Speaker John A. Boehner told President Obama on Saturday night he will not agree to the president’s most ambitious plan for deficit reduction, citing the administration’s pursuit of tax increases as one of the main hurdles.
“The White House will not pursue a bigger debt reduction agreement without tax hikes,” the Ohio Republican said in a statement released Saturday night. “I believe the best approach may be to focus on producing a smaller measure, based on the cuts identified in the Biden-led negotiations, that still meets our call for spending reforms and cuts greater than the amount of any debt limit increase.”
White House communications director Dan Pfeiffer issued a statement later Saturday night repeating the president’s call for a “balanced approach” on deficit reduction and urging congressional leaders to keep negotiating with the administration on the largest possible deal.
“To back off now will not only fail to solve our fiscal challenge, it will confirm the cynicism people have about politics in Washington,” Mr. Pfeiffer said. “The President believes that now is the moment to rise above that cynicism and show the American people that we can still do big things.”

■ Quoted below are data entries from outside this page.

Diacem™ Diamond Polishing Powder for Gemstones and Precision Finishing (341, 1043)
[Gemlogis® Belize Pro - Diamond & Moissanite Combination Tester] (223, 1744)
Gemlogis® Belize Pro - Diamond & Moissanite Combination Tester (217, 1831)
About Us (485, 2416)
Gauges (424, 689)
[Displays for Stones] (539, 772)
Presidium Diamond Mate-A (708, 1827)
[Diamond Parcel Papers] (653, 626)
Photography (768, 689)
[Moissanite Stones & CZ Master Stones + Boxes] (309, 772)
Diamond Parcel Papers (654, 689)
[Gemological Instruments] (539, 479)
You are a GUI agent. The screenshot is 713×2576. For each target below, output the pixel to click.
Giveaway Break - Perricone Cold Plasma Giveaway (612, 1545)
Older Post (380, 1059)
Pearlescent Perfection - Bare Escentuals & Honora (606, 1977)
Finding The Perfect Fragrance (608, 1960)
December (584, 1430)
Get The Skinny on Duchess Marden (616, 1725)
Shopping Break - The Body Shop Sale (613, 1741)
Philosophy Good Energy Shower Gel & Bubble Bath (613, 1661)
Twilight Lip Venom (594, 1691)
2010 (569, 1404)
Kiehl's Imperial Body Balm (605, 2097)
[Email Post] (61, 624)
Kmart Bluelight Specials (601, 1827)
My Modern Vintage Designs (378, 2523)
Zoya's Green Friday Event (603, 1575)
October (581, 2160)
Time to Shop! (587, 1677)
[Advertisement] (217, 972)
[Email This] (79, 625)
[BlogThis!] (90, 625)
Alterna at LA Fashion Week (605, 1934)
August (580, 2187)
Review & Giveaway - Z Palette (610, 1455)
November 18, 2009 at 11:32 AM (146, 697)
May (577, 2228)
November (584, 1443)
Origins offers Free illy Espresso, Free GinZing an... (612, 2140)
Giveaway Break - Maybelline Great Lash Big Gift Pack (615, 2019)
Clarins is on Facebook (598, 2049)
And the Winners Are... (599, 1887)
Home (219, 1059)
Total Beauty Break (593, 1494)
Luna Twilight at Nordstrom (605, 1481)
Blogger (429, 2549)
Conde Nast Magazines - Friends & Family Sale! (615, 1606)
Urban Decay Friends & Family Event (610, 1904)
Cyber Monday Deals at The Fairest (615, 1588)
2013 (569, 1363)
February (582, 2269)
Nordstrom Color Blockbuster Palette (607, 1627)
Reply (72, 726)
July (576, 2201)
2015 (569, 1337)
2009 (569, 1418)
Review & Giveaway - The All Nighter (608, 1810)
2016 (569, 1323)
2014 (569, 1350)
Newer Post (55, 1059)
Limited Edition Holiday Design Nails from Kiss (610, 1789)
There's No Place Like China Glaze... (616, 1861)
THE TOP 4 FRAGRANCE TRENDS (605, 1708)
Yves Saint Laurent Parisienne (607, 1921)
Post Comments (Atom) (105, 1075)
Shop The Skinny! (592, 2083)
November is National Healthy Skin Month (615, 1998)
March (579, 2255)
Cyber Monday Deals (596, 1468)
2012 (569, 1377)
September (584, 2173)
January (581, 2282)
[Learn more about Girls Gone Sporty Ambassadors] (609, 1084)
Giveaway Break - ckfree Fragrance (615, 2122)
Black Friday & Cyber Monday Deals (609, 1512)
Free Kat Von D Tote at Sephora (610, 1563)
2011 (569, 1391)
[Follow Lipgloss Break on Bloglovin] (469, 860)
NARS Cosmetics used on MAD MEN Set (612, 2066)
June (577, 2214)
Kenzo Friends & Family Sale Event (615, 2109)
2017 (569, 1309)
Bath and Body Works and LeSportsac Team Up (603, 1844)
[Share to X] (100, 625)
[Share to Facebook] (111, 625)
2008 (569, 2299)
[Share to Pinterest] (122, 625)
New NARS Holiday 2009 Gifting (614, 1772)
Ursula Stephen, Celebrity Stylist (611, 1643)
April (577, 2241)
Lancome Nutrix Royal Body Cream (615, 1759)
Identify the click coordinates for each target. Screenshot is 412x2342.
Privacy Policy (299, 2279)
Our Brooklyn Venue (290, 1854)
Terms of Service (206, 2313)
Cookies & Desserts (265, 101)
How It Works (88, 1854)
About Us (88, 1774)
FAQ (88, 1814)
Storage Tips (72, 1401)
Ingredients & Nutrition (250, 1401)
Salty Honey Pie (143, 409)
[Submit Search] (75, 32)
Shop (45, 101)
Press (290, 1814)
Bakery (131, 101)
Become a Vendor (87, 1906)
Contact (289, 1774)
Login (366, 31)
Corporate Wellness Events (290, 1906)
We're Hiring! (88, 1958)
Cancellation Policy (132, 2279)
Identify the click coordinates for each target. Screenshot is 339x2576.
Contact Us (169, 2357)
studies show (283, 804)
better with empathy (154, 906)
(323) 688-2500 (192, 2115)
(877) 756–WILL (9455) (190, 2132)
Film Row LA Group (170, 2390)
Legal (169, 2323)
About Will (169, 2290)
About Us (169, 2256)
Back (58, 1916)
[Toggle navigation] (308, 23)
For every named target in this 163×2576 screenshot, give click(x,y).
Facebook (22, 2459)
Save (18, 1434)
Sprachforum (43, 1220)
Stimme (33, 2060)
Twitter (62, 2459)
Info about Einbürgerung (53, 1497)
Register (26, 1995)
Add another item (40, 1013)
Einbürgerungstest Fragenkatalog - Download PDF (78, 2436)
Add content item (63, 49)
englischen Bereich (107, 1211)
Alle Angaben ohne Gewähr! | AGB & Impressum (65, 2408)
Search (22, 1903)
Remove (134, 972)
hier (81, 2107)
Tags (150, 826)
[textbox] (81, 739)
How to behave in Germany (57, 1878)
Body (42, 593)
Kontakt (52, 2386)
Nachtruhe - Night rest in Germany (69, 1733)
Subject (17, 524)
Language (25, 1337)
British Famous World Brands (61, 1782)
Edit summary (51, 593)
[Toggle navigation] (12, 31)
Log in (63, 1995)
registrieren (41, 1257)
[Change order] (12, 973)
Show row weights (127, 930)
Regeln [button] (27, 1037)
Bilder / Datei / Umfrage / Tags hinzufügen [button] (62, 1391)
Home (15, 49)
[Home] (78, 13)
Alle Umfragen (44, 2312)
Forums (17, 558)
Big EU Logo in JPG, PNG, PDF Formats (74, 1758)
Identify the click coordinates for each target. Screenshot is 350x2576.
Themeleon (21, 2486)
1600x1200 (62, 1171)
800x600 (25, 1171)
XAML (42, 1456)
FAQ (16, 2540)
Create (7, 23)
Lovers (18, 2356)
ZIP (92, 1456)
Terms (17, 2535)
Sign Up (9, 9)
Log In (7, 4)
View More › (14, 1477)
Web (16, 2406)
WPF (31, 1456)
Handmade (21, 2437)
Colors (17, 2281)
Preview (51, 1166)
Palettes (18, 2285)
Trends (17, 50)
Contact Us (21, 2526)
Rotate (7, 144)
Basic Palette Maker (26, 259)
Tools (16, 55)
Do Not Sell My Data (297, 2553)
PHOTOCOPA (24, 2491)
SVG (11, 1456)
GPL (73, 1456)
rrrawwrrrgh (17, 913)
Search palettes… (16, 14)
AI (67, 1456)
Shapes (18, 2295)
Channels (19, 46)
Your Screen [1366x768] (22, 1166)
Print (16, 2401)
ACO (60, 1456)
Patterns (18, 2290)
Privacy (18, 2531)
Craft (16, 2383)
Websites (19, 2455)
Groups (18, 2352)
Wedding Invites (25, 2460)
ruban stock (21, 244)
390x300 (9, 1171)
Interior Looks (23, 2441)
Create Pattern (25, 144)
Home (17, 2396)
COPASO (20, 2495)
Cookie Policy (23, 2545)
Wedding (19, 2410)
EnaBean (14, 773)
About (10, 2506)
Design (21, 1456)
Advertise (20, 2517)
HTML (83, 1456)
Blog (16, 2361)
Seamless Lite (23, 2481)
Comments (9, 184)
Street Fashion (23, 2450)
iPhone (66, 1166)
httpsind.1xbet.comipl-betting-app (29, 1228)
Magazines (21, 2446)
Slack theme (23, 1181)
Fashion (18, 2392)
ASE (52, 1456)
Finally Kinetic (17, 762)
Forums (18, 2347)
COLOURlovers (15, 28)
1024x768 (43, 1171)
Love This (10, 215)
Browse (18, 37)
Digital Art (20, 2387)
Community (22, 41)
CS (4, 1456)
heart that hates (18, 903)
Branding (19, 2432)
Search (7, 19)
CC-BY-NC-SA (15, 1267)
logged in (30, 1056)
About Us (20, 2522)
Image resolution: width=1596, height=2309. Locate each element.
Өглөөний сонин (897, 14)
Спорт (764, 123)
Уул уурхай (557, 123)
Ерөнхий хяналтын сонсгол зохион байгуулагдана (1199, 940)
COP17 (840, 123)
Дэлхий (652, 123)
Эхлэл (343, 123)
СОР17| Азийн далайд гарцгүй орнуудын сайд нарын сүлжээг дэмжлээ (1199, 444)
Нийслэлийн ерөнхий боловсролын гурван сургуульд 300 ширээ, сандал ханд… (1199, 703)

Mr. Boehner still will attend a negotiating session at the White House set for 6 p.m. Sunday, but his declaration appears to shatter Mr. Obama’s effort to pursue the largest possible deficit reduction deal of $4 trillion over 10 years by including tax hikes. Earlier talks led by Vice President Joseph R. Biden Jr. had reached consensus on about $2 trillion in deficit reduction through spending cuts.
Conservative House Republican leaders have been wary that the administration’s pursuit of the goal of $4 trillion could include as much as $1 trillion in tax hikes by closing loopholes and other changes in the tax code.